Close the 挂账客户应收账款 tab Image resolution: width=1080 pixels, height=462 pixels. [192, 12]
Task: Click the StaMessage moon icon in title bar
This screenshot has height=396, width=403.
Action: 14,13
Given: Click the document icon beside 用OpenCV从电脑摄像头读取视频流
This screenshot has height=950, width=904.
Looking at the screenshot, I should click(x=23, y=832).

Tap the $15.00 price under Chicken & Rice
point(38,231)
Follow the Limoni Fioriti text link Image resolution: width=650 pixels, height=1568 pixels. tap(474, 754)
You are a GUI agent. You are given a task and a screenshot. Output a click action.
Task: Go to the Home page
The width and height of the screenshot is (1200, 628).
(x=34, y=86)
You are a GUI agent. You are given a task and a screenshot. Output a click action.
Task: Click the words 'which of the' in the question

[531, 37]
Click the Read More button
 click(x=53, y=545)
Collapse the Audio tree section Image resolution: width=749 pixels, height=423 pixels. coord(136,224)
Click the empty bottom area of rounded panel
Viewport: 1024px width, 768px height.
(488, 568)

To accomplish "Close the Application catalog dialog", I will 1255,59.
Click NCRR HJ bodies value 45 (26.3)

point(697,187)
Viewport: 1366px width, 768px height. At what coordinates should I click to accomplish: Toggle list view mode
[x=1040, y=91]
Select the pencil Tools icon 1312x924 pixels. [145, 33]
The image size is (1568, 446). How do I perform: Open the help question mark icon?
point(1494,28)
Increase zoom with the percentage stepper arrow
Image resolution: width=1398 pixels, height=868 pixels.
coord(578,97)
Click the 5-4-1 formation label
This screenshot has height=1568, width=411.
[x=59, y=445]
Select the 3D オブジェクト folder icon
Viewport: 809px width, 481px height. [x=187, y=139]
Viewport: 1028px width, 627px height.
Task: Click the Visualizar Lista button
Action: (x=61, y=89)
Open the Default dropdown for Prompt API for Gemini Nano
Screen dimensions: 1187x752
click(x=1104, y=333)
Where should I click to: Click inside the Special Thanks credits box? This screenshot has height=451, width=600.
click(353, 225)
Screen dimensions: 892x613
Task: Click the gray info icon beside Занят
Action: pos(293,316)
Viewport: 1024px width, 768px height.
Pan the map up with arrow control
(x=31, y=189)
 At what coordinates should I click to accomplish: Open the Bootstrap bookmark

+ + +

TASK TO CARRY OUT - Please transcribe the records in full, keeping every word as it is.

TASK SOLUTION -
Close the 挂账客户应收账款 tab Image resolution: width=1080 pixels, height=462 pixels. [192, 12]
Task: Click the StaMessage moon icon in title bar
This screenshot has height=396, width=403.
Action: 14,13
Given: Click the document icon beside 用OpenCV从电脑摄像头读取视频流
This screenshot has height=950, width=904.
Looking at the screenshot, I should click(x=23, y=832).

Tap the $15.00 price under Chicken & Rice
point(38,231)
Follow the Limoni Fioriti text link Image resolution: width=650 pixels, height=1568 pixels. tap(474, 754)
You are a GUI agent. You are given a task and a screenshot. Output a click action.
Task: Go to the Home page
The width and height of the screenshot is (1200, 628).
(x=34, y=86)
You are a GUI agent. You are given a task and a screenshot. Output a click action.
Task: Click the words 'which of the' in the question

[531, 37]
Click the Read More button
 click(x=53, y=545)
Collapse the Audio tree section Image resolution: width=749 pixels, height=423 pixels. coord(136,224)
Click the empty bottom area of rounded panel
Viewport: 1024px width, 768px height.
(488, 568)

To accomplish "Close the Application catalog dialog", I will 1255,59.
Click NCRR HJ bodies value 45 (26.3)

point(697,187)
Viewport: 1366px width, 768px height. At what coordinates should I click to accomplish: Toggle list view mode
[x=1040, y=91]
Select the pencil Tools icon 1312x924 pixels. [145, 33]
The image size is (1568, 446). How do I perform: Open the help question mark icon?
point(1494,28)
Increase zoom with the percentage stepper arrow
Image resolution: width=1398 pixels, height=868 pixels.
coord(578,97)
Click the 5-4-1 formation label
This screenshot has height=1568, width=411.
[x=59, y=445]
Select the 3D オブジェクト folder icon
Viewport: 809px width, 481px height. [x=187, y=139]
Viewport: 1028px width, 627px height.
Task: Click the Visualizar Lista button
Action: (x=61, y=89)
Open the Default dropdown for Prompt API for Gemini Nano
Screen dimensions: 1187x752
click(x=1104, y=333)
Where should I click to: Click inside the Special Thanks credits box? This screenshot has height=451, width=600.
click(353, 225)
Screen dimensions: 892x613
Task: Click the gray info icon beside Занят
Action: pos(293,316)
Viewport: 1024px width, 768px height.
Pan the map up with arrow control
(x=31, y=189)
 At what coordinates should I click to accomplish: Open the Bootstrap bookmark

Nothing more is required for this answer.